Basics

The Grid HTC cluster is designed as a multipurpose computing resource for scientific research. However it is optimised for high throughput computing (hence HTC). What this means is that we have a large data storage capacity (>5PB) and a large number of job slots (>4000) and a large network bandwidth to connect the two. If you work requires large data storage or lots of single processor slots then we provide a good solution. If your work requires inter job communication (e.g. MPI) or has high memory requirements (>4GB/HT core) then our system is not well suited to you. There maybe other solutions available (such as the HPC cluster).

Our batch system is SLURM (Simple Linux Utility for Resource Management). Details about SLURM can be found here. A summary of useful SLURM commands can be found here. They differ with respect to the Gridengine commands , the difference are summarised here.

SLUM Setup

SLURM Queues

The default queues (partitions in SLURM language) to submit jobs to are:

Partition Name = debug, Default Memory Per CPU =1024, Maximum Memory Per CPU =2048, Max Wall Clock Time = 1 hour

Partition Name = prod, Default Memory Per CPU =1024, Maximum Memory Per CPU =4096, Max Wall Clock Time = 4 hours

Submitting a job

to submit a job to the "production" partition (aka queue), using 1 task per node (one job slot)

sbatch -p prod test_slurm

[$] cat test_slurm
#!/bin/sh

hostname
uptime

Several additional options are available when submitting a job. Clearly stating your job limits will make the job more lily to succeed and may improve turnaround time.

#Time limit for the job
--time=01:00:00

# memory in MB; default limit is 1024MB per core
--mem-per-cpu=1024

# Number of cores per job per node.
--ntasks-per-node=1

# Number of compute nodes for the job.
--nodes=1

#Name of job. Default is the JobID
--job-name="hello_test" 

# Name of file for stdout.

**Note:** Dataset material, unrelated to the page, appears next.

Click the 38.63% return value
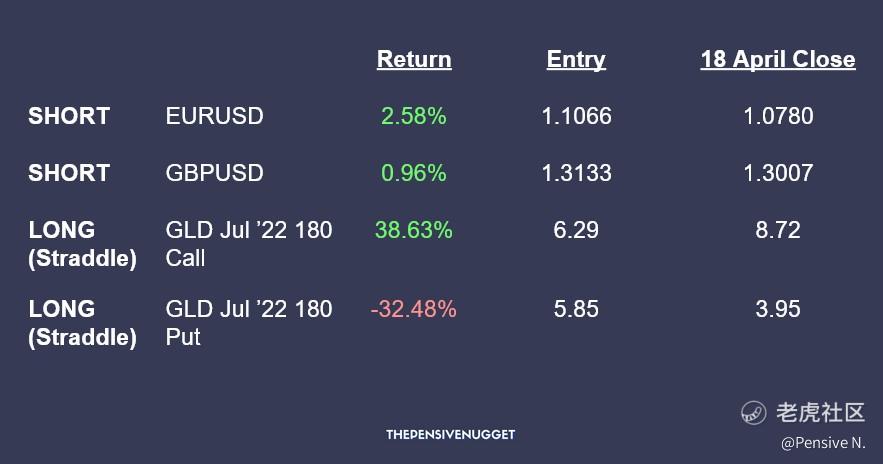This screenshot has width=883, height=464. pos(413,230)
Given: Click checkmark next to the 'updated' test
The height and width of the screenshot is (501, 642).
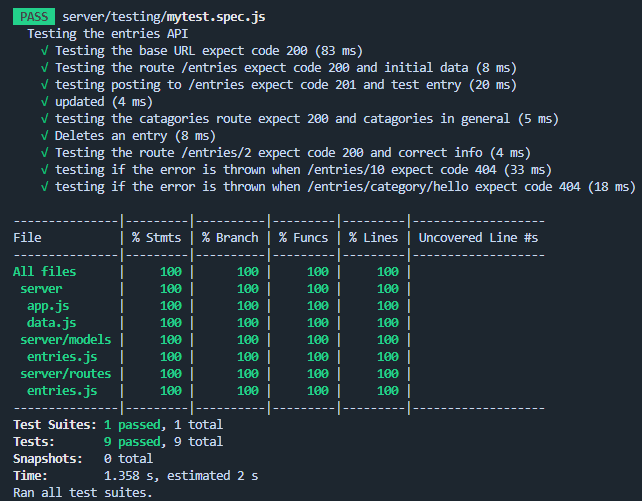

Default is the JobID
--output=test.out

Alternatively the job options can be put in the job script e.g.

#SBATCH --partition=prod --qos=general-compute
#SBATCH --time=00:15:00
#SBATCH --nodes=1
#SBATCH --ntasks-per-node=1
#SBATCH --mem-per-cpu=1024
#SBATCH --job-name="hello_test"
#SBATCH --output=test-srun.out

hostname
uptime
# some slurm variables
echo "SLURM_JOBID="$SLURM_JOBID
echo "SLURM_JOB_NODELIST"=$SLURM_JOB_NODELIST
echo "SLURM_NNODES"=$SLURM_NNODES
echo "SLURMTMPDIR="$SLURMTMPDIR

echo "working directory = "$SLURM_SUBMIT_DIR

Note:

Clearly stating your job limits will make the job more lily to succeed and may improve turnaround time.
Requesting more nodes or more cores than 1 will lead to much longer turnaround times. the grid cluster is optimized for single core, single nodes high through put computing (htc).

#=== MPI ===

#to run mpi job see

#https://www.open-mpi.org/faq/?category=slurm

Get information from SLUM

A queued or running job can be cancelled

scancel <job_id_list>

scontrol - Used view Slurm configuration and state.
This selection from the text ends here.